(Records on target coordinates)
====

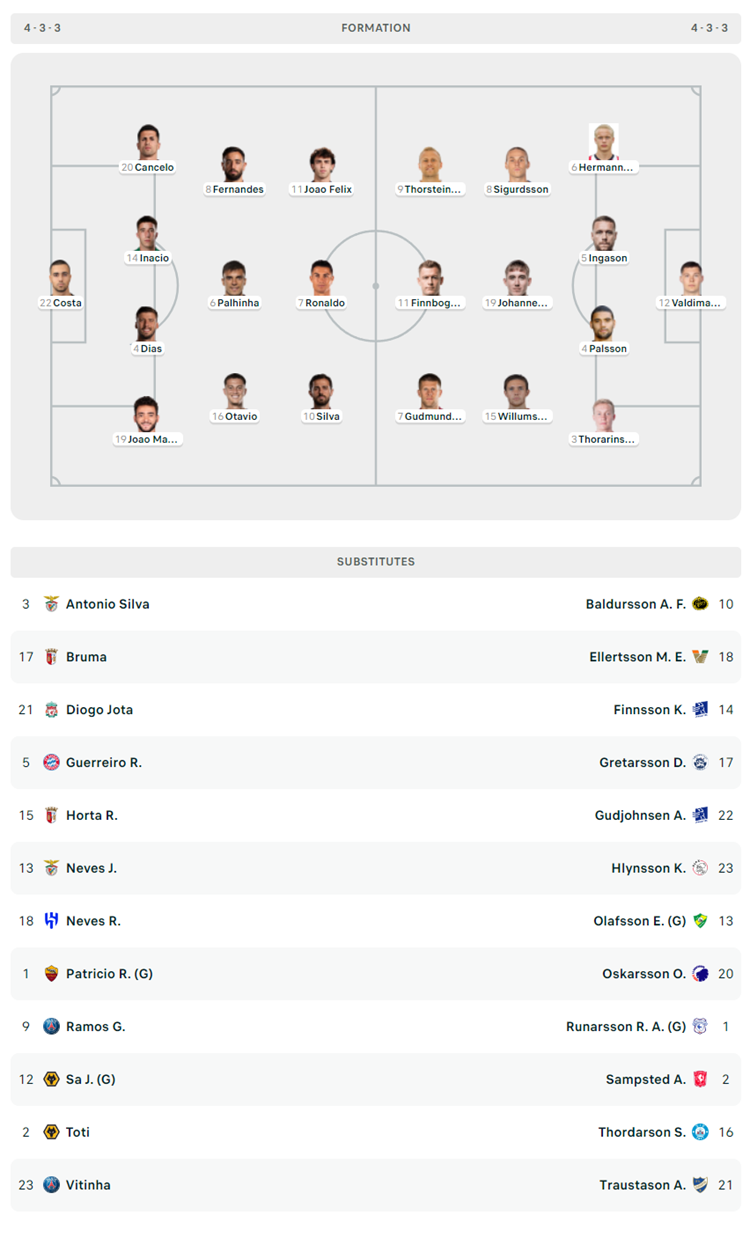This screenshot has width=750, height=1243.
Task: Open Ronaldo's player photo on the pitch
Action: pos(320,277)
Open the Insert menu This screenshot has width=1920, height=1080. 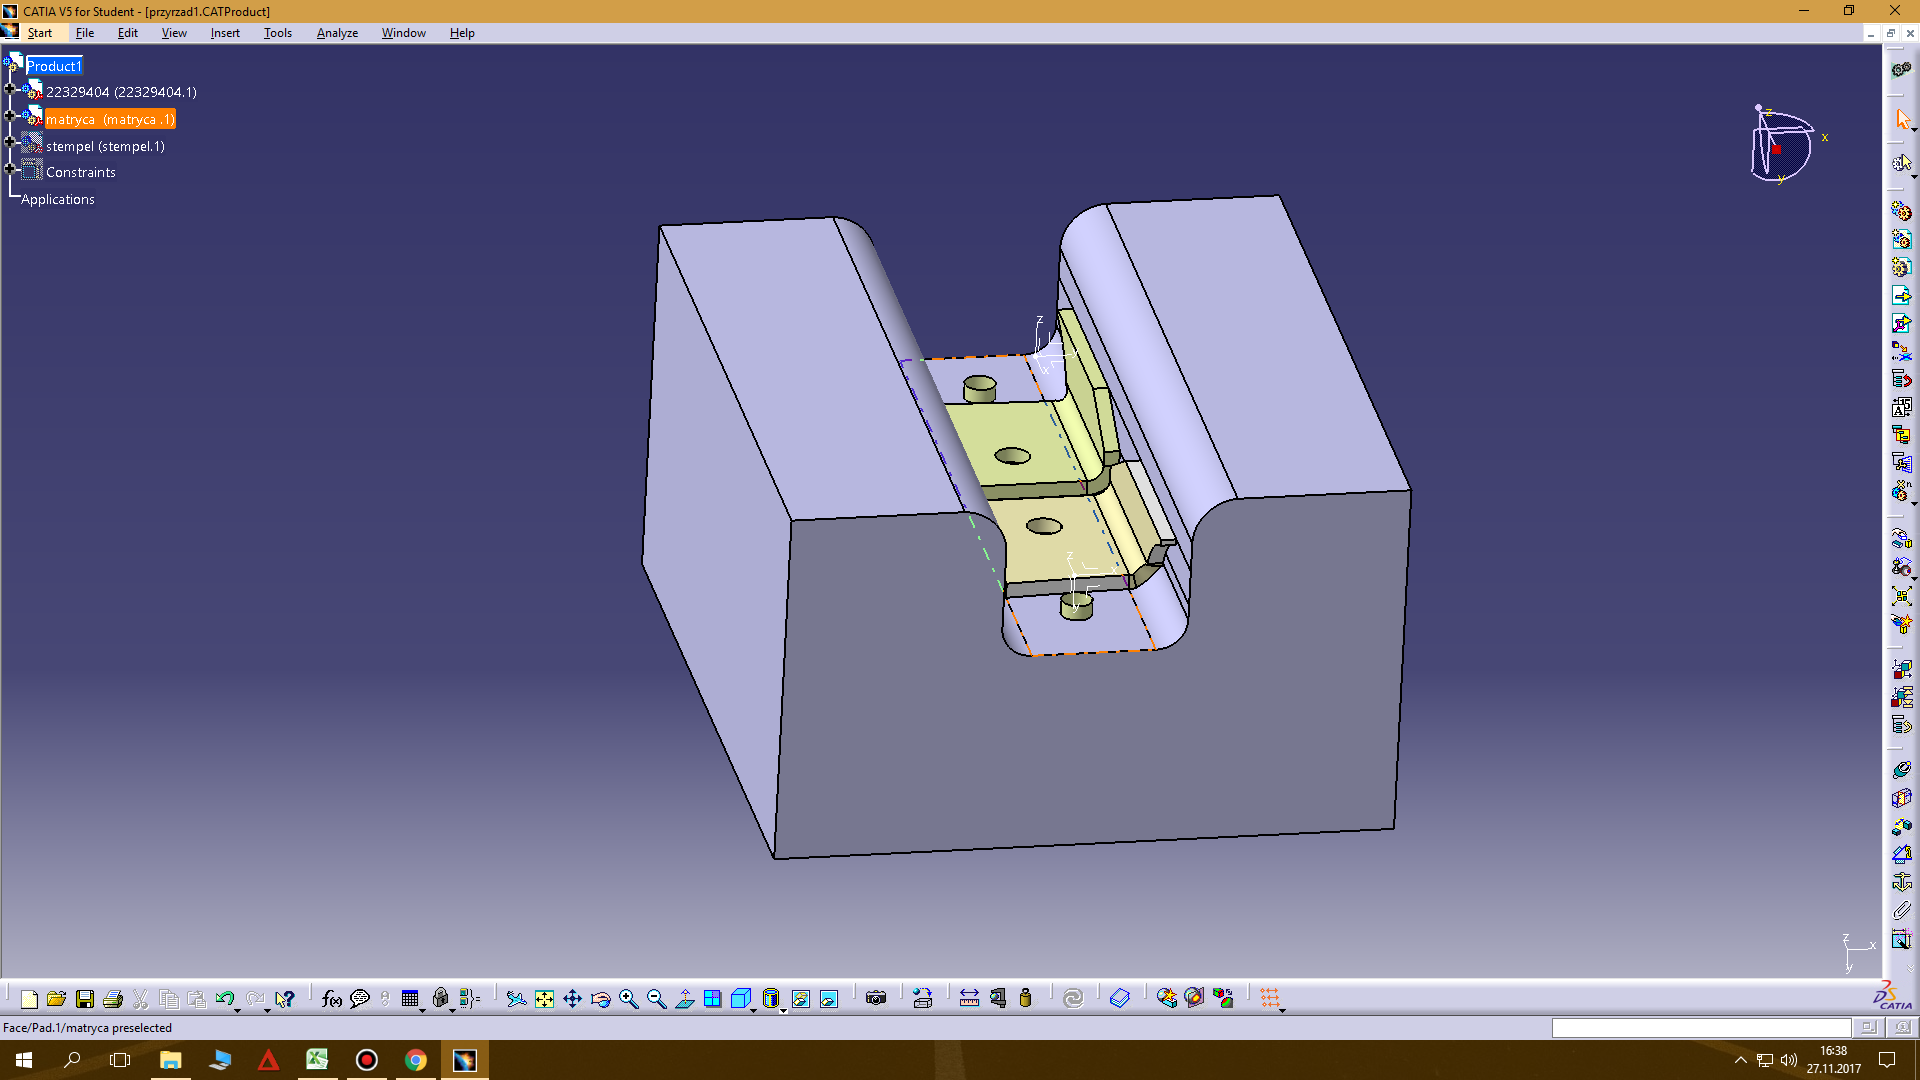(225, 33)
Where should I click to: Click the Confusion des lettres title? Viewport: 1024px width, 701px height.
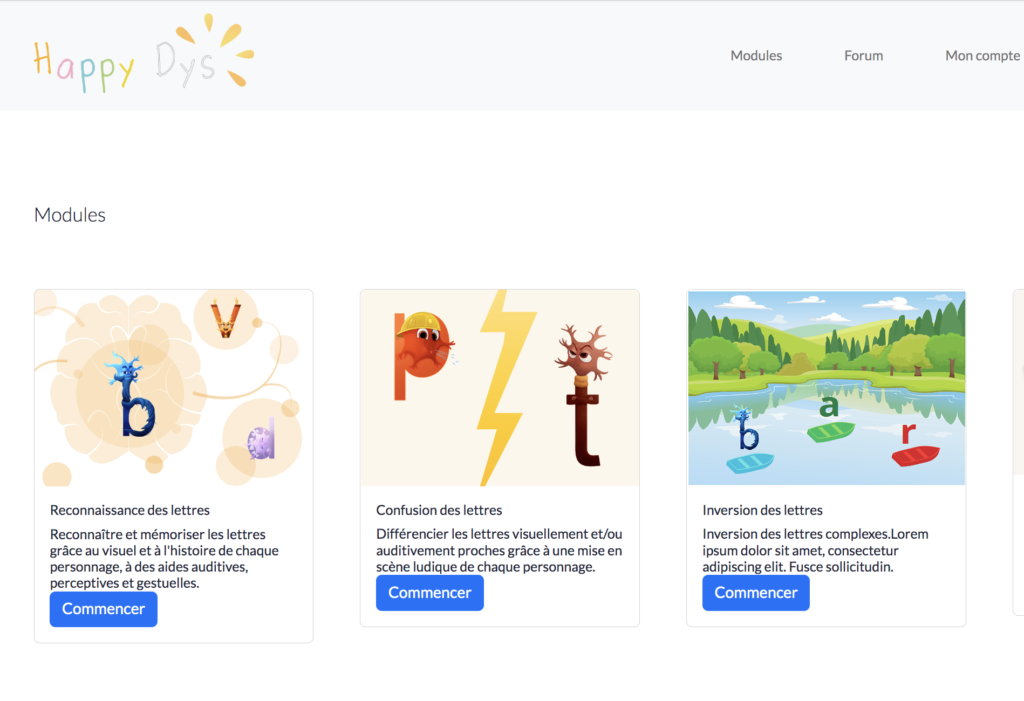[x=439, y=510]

====

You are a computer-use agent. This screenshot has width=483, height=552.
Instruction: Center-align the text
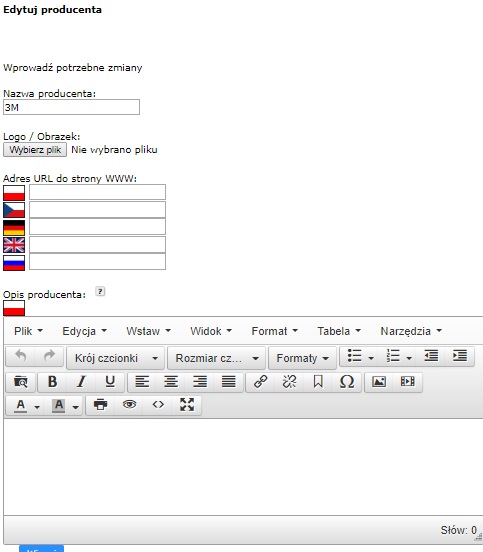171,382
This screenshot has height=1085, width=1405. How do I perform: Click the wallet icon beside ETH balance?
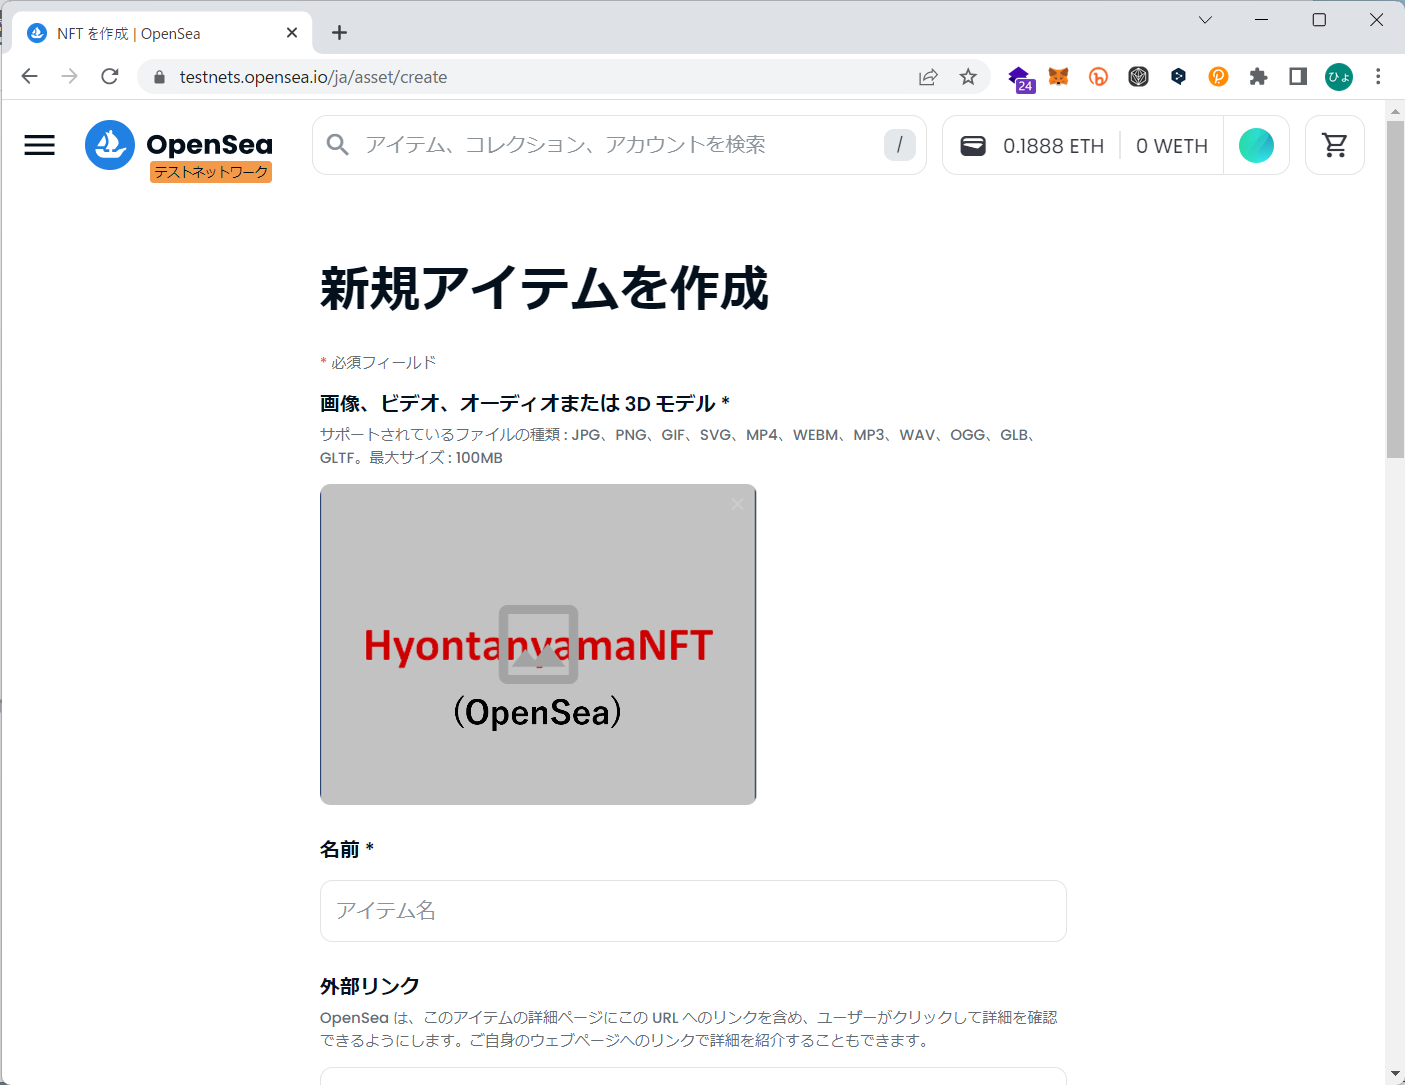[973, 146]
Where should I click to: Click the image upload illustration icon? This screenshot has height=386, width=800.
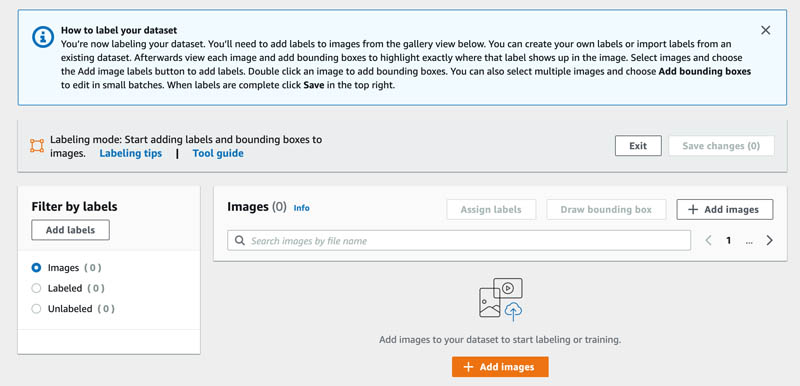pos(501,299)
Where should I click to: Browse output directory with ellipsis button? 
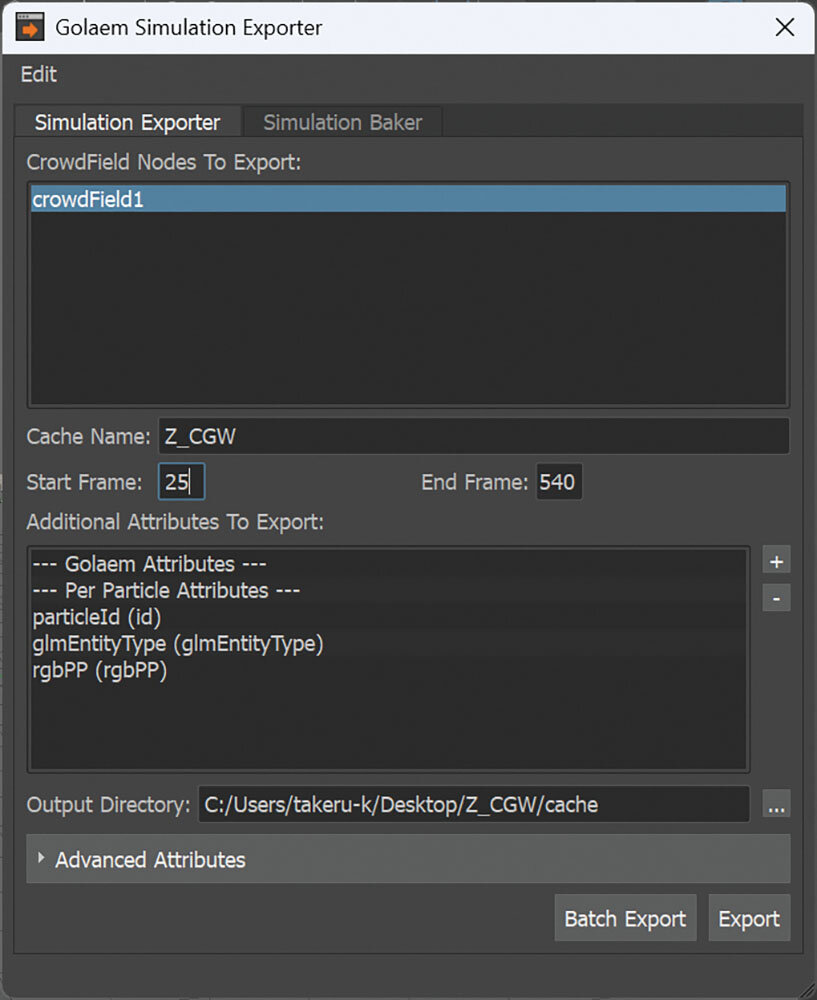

====

Copy out the records above word for word, from the line containing "You are a computer-use" through the line containing "Where should I click to: Browse", and leave the pictures out of your answer.

• [CORRECT RESULT]
You are a computer-use agent. This screenshot has width=483, height=552.
Instruction: Center-align the text
171,382
This screenshot has height=1085, width=1405. How do I perform: Click the wallet icon beside ETH balance?
[973, 146]
Where should I click to: Click the image upload illustration icon? This screenshot has height=386, width=800.
pos(501,299)
Where should I click to: Browse output directory with ellipsis button? 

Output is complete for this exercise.